Bonus Rounds are short, 5-minute musings on quirky titles that either end up hidden down the back of the sofa, or lost among the endless pile of Steam games and Bundles you own, but have never got around to playing. These could be reviews of PC, iOS or console games, Early Access titles, games made as part of a Game Jam, and so on. They’ll predominantly be games made by indie developers, and usually (but not always) published on a Sunday or Monday morning.
Back in the early 90’s, I can’t recall a time when I didn’t have a version of EA’s Road Rash as part of my video-game collection. I can still remember my first experience on the Commodore Amiga (which was somewhat of a dodgy port even for those days), alongside arguably the best home version ever released on the ill-fated Panasonic 3DO. It was one of those games that epitomised arcade fun and could keep you entertained for five minutes or five hours.
Like many of the early classics, Road Rash and other beloved franchises are now owned by mega-publishers, eager to maintain IP control, but reluctant to entertain any kind of reboot. This has led smaller developers wanting to revive the classics having to be very canny with their titles, so as not to infringe on copyright. And so, as War for the Overworld is the ‘spiritual successor’ to Dungeon Keeper, Road Redemption is likely the closest we’ll ever get to a next-gen version of Road Rash.
Originally released in September last year on Steam Early Access, Road Redemption looks to be in pretty good shape already. Despite being released only a few months ago, it’s generating quite a buzz in the gaming world. Boasting a procedurally generated world, upgradeable skills, split-screen multiplayer (with online promised soon), full controller support, and a multitude of race styles – it’s clear that development is at full throttle.

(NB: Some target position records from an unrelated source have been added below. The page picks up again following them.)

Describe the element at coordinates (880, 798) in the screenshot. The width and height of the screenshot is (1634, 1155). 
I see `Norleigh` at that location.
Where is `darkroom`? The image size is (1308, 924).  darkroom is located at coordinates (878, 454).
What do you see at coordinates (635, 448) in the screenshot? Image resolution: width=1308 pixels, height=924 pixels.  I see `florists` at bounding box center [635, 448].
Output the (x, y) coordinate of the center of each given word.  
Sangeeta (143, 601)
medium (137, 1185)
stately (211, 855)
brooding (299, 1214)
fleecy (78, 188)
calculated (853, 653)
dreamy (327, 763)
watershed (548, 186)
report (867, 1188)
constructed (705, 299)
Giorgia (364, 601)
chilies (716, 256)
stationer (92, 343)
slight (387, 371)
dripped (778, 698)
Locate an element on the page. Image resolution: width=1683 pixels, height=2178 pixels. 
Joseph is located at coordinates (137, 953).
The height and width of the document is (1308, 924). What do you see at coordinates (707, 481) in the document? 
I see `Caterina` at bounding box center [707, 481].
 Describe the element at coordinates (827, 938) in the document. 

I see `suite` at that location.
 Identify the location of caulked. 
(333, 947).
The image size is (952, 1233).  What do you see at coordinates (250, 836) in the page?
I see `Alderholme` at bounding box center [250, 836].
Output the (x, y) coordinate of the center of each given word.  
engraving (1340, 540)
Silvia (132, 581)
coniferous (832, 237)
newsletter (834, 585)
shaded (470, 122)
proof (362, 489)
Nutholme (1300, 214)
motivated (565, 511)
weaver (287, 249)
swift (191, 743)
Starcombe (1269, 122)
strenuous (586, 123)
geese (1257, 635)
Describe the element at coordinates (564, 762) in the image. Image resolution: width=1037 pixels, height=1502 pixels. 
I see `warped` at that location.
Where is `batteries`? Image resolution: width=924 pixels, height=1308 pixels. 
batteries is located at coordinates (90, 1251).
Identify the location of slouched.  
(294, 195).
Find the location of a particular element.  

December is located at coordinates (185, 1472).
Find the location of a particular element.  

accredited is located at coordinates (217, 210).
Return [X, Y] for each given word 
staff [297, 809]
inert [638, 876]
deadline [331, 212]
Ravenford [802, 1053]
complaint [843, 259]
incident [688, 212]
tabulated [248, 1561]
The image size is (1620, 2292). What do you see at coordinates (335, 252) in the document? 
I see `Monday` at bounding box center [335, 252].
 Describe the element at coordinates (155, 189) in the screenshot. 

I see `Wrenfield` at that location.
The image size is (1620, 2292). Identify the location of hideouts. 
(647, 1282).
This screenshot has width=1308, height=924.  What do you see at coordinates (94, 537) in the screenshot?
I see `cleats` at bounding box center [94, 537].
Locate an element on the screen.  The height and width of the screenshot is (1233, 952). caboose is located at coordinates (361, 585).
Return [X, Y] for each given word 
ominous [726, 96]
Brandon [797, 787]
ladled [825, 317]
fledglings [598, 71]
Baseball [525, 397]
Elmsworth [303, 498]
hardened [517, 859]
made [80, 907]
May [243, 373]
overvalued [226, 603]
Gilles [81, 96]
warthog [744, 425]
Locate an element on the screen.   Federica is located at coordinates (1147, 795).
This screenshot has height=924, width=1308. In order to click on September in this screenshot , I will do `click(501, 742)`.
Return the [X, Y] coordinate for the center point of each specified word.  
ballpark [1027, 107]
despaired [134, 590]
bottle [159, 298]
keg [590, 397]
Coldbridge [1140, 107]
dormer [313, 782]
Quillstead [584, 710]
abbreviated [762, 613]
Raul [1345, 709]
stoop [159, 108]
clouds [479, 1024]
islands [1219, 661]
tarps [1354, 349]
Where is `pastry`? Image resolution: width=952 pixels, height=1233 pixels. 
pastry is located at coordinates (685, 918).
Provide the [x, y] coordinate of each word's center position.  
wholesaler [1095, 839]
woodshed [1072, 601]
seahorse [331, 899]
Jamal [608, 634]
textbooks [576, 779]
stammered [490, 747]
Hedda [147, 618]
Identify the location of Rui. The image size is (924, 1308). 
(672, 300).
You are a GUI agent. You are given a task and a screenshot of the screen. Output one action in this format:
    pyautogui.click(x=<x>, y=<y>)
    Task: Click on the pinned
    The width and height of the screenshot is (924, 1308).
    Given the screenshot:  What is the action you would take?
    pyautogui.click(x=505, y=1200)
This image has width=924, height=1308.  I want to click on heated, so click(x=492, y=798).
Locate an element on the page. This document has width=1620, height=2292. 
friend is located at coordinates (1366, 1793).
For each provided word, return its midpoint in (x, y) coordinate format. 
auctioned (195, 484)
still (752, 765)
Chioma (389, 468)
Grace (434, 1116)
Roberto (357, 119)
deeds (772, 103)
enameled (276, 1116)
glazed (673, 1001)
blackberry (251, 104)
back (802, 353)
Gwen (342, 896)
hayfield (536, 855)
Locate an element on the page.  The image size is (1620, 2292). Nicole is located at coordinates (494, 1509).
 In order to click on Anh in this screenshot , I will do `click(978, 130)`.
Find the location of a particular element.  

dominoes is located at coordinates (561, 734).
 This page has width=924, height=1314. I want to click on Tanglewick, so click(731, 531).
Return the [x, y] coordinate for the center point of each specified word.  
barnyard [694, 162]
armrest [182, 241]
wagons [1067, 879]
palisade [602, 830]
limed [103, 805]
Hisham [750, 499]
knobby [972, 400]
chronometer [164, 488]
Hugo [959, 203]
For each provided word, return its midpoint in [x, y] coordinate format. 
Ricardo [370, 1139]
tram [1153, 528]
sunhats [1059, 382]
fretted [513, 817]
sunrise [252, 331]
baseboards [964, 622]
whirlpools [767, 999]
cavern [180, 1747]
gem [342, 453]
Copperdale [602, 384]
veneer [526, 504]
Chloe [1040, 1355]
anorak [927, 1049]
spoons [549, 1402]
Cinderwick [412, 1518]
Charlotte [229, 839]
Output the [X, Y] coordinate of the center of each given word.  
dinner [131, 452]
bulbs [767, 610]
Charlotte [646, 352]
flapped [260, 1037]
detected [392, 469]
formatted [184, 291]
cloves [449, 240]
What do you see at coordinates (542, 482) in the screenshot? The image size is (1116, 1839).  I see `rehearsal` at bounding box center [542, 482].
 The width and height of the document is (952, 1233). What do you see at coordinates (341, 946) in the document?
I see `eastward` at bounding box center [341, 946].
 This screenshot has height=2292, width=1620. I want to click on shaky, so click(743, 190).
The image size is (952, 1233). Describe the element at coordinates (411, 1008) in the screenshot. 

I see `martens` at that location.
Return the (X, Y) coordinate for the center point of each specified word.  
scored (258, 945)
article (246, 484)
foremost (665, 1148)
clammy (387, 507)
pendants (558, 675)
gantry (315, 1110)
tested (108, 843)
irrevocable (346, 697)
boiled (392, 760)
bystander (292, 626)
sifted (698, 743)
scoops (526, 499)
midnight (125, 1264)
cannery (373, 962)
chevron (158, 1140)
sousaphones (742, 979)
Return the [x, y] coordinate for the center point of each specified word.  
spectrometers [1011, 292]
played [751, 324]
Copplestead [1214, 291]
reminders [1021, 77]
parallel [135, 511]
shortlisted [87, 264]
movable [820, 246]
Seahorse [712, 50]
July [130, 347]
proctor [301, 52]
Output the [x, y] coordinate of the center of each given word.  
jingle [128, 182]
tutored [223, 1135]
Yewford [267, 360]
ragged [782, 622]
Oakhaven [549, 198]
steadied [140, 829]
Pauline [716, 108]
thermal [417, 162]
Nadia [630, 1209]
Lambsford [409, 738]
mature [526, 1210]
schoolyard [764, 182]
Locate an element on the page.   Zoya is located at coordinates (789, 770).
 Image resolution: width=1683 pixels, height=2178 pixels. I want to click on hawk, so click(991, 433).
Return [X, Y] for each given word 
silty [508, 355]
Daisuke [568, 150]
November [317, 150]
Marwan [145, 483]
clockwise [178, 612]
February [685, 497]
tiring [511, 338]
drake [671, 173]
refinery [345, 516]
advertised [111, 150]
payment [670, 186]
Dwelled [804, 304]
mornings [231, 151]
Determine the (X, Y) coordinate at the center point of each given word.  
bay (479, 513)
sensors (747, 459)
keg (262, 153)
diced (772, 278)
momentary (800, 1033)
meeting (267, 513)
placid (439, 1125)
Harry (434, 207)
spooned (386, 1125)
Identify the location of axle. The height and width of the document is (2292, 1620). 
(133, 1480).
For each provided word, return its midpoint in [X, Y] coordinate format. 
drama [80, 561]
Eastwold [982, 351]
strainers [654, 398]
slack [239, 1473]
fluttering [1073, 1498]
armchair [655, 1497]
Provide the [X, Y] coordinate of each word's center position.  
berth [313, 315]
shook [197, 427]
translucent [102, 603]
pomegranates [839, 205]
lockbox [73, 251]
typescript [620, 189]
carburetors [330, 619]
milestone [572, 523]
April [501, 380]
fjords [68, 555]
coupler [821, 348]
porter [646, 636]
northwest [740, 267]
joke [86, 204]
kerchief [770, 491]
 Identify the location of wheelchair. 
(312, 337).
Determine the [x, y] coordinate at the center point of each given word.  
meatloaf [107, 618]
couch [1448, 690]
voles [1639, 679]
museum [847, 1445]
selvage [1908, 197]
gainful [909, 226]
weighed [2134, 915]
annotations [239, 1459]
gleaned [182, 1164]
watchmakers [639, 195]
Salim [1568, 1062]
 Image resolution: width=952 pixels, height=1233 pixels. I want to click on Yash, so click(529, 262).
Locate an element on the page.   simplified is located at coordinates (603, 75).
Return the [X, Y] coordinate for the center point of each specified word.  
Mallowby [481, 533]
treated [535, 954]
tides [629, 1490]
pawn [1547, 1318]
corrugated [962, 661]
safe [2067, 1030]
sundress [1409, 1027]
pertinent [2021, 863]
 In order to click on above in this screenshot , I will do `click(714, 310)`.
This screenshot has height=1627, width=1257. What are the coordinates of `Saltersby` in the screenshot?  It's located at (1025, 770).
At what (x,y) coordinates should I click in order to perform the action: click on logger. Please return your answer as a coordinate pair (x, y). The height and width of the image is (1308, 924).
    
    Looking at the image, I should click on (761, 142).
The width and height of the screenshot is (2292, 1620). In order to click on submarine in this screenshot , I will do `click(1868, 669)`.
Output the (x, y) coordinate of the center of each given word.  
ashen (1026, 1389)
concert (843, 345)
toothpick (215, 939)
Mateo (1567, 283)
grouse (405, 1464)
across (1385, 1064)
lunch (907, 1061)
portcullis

Road Redemption is a shining example of Early Access done right. Even at this early stage it’s impressive just how much content is on offer: there’s a good choice of bikes (each with different handling) and riders, and the randomized campaign means that you never quite know what kind of challenge you’ll be facing next. Missions are fairly varied and include staples such as standard point-to-point runs as well as stages involving the elimination of rival gangs in a variety of ways. There are however some crazier ideas thrown in – the “hallucinogenic chemical zone” sees cars rain down from the skies, and there are races with exploding bombs dotted all over the road. Add to this a campaign and new game plus, and there’s plenty to get your teeth into even without multiplayer support at the moment.
What I really love about Road Redemption is the sheer amount of control you have over your racer. Darkseas Games hasn’t dumbed anything down – in fact, they’ve brilliantly added to what you could do in Road Rash (which, admittedly, wasn’t a whole lot). Racers can attack, defend, boost, jump boost, grab, kick, target, shoot, and swap between three different weapons – all whilst racing and avoiding traffic. Road Redemption is not for the faint-hearted. It takes your brain a while to switch to the state where you’re not just watching out for incoming traffic, but also getting into position to hit / defend against a fellow racer. It may not be an official sequel, but Road Redemption is as close to a continuation of EA’s series as you can get right now – and as exciting as ever.
Despite a lot of positives, it’s not all smooth riding for Road Redemption. The graphics, despite being pretty impressive at this stage of development, can be quite glitchy and races suffer from erratic frame rate drops. Menu screens still look very underdeveloped, and whilst the sound effects are chunky and effective, the music is downright terrible. All of these of course are standard Early Access issues and can be resolved during development, but my main concern at this point is actually the game structure itself – it simply isn’t balanced or cohesive in any way, shape or form. Mission goals don’t have to be achieved for you to progress (e.g. you don’t need to place in the top three to move on) making it all too easy, whilst some of the modes are so over the top that they feel best suited to a currently non-existent arcade mode or being presented simply as a selection of minigames.
A lot of love and work has gone into Road Redemption, there’s no doubting that, and with every update it just seems to get better. However, what Darkseas needs to do now is start reigning in the Wacky Races ideas and start creating a much more cohesive campaign.
All of the varied and fun missions showcase the developers’ talent, but although they’re fun to play individually, they don’t add up to anything resembling a fully-fleshed or balanced experience. As it stands, a play session on Road Redemption can feel like you’re playing through a collection of minigames which would be great as an extra mode, but offer little more than a quick race through. If a campaign can be forged from what’s already been created, giving a real sense of progression and increased difficulty, then Darkseas might just be able to elevate Road Redemption from its currently status of throwaway racer to essential purchase. But even if this doesn’t come to pass, you’re still looking at a fun, if shallow arcade experience to play with your mates after a night on the town.